(Saved data entries)
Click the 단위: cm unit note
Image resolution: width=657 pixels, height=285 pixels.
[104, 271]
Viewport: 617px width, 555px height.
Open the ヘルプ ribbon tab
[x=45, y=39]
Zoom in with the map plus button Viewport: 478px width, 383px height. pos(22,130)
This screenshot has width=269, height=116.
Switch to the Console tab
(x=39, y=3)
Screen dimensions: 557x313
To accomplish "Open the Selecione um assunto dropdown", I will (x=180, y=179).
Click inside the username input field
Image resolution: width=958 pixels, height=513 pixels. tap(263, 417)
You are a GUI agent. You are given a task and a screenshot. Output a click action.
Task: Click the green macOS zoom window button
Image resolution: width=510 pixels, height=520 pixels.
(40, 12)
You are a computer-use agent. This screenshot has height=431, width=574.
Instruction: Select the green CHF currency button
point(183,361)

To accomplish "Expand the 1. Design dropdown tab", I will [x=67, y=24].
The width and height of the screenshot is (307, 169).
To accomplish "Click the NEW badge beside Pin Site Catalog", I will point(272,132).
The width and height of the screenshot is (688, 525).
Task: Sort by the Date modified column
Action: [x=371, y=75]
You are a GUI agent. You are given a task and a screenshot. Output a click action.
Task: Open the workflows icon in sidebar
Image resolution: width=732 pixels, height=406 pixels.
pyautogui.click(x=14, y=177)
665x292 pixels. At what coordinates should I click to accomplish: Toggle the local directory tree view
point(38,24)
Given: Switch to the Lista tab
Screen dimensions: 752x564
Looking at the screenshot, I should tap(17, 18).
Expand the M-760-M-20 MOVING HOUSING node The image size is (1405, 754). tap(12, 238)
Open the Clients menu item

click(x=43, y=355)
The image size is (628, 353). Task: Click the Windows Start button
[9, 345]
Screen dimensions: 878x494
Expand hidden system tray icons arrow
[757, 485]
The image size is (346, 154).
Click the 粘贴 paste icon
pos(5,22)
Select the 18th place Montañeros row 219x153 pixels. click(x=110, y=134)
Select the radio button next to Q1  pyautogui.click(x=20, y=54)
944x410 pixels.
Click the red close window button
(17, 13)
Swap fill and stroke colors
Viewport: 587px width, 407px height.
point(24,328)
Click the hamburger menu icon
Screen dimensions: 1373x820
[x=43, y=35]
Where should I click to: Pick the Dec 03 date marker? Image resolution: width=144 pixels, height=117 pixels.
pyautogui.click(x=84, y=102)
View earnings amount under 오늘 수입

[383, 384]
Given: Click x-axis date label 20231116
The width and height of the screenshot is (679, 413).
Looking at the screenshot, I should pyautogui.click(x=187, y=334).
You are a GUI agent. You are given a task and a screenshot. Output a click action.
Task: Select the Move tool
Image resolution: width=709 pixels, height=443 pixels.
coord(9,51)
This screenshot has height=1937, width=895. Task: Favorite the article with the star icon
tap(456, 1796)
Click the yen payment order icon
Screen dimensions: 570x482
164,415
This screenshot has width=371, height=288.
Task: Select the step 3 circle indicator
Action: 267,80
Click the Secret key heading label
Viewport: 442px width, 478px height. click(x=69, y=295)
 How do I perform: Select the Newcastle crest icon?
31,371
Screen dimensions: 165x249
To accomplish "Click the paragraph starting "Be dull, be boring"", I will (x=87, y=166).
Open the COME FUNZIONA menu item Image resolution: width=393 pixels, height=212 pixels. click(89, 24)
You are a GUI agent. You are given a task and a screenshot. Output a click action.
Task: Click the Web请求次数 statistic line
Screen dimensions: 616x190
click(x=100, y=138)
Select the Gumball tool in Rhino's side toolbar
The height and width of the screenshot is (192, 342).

-- What you are asked to do --
Looking at the data above, state how many of its lines contain the word "tool", and give nothing but that number.

-- Written response --
2